According to one in-depth study published in 2014, the average spouse costs up to $1,179 more than the actual policyholder on a health plan, which may help to explain why some employers see spousal carve-outs as a good way to limit expenses. The International Foundation Employee Benefits Survey shows 23% of surveyed corporations have implemented some type of spousal surcharge or carveout. But not all spousal carve-outs are created equal, and there are generally four different versions typically implemented.
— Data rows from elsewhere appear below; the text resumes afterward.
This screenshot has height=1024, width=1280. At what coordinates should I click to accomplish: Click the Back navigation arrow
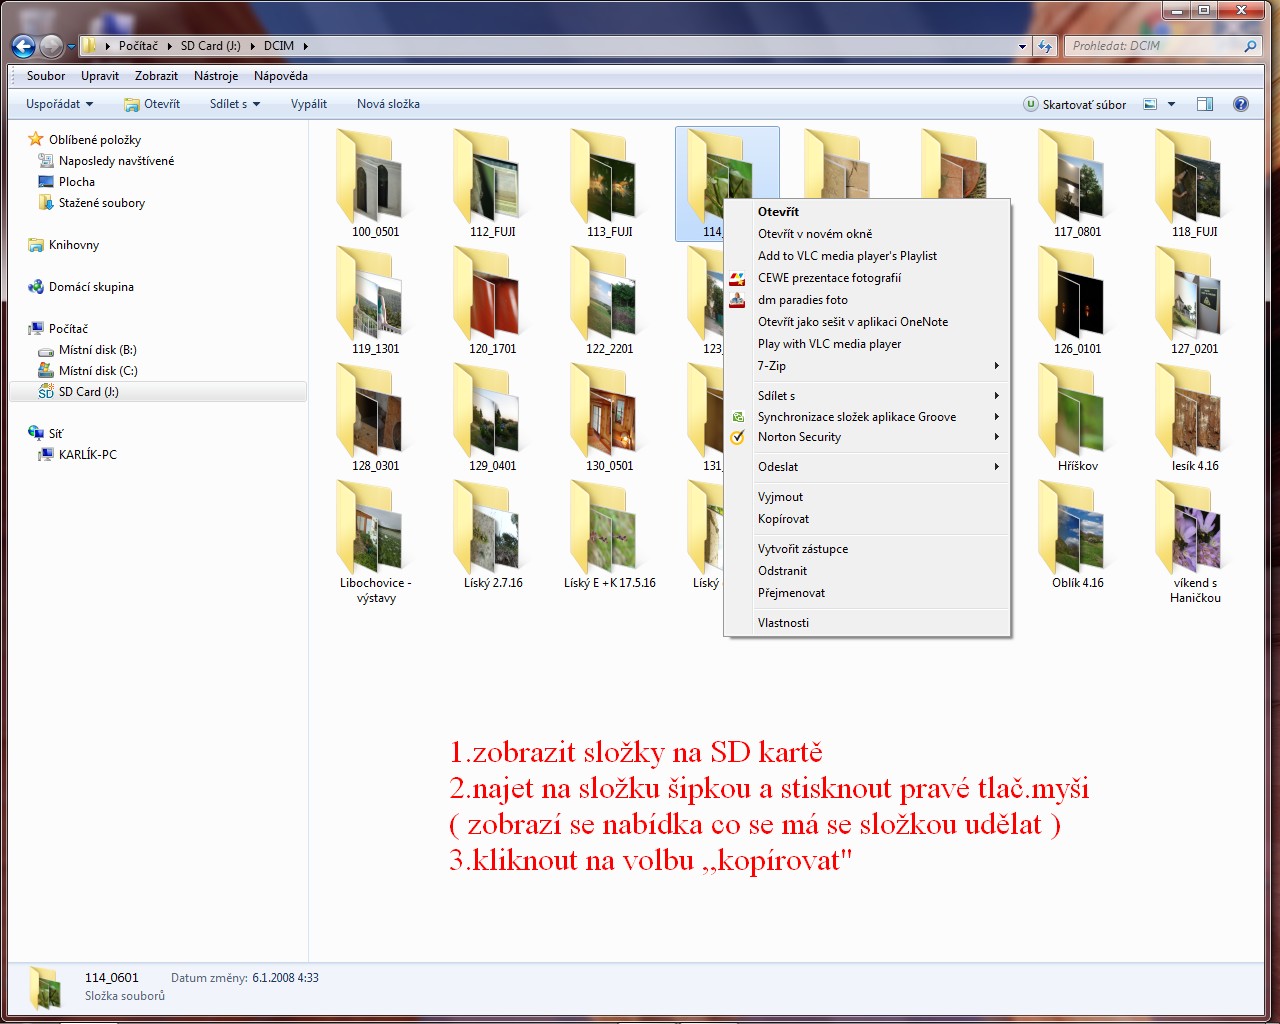(x=23, y=46)
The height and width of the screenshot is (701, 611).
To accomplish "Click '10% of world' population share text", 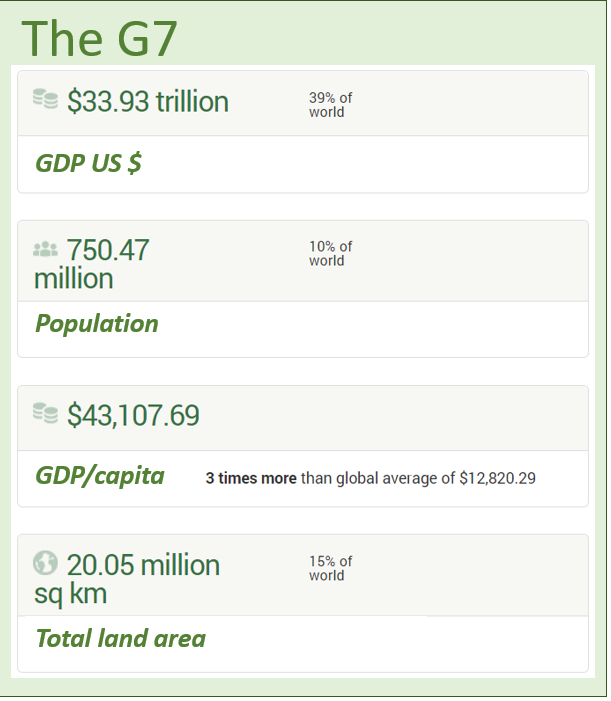I will (x=330, y=254).
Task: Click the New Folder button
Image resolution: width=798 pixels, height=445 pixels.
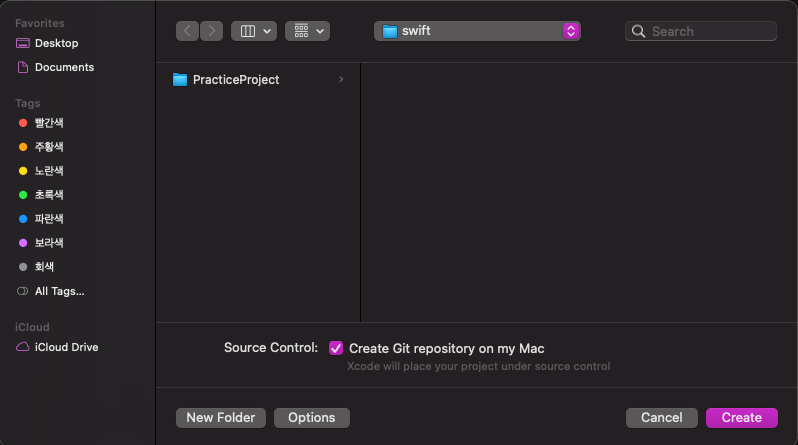Action: [x=221, y=418]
Many employers do not want to directly cut off coverage to their employees’ spouses but still want to offset the costs associated with having the spouse on their health plan. As a result, they typically implement something called a “spousal surcharge”. Under this method, in order for spouses to receive health care coverage, employees are required to pay a surcharge to help contribute to the cost that this additional spousal coverage bears on the plan. Employers like Xerox, which back in 2014 started requiring its employees to pay a $1,500 surcharge per year in order to cover their spouse on their health, look to this surcharge as a way to continue to provide benefits to employees and their spouses, while also handling the increased costs associated with this coverage.
The Limited Surcharge
In an effort to balance the competing interests of employer costs and spousal coverage, some employers may look to apply a surcharge on spouses in limited circumstances. In a limited surcharge policy, the surcharge only applies when a spouse is offered coverage through his or her own employer but still opts to receive spousal coverage. Under this type of policy, the employees are not penalized when their spouse lacks their own coverage, but the employer still provides incentives for spouses to receive their own coverage if it is offered to them.
Limited Spousal Coverage
Other employers do not even bother with surcharges and instead go right to the heart of the matter by limiting a spouse’s health coverage. United Parcel Service (U.P.S.) made waves back in 2013 when it publicly announced that any employees’ spouses who could obtain coverage through their own employers would no longer be covered under its health plan. The decision affected close to 15,000 spouses, but U.P.S. stated that these limitations were necessary in order to maintain the cost of its health plan.
No Spousal Coverage
Finally, some employers simply cut spousal coverage altogether. According to Mercer, one in ten large employers completely excludes spouses from receiving health care. While being the harshest of the spousal carve-outs, it is also the most likely option to provide financial savings to employers’ health plans.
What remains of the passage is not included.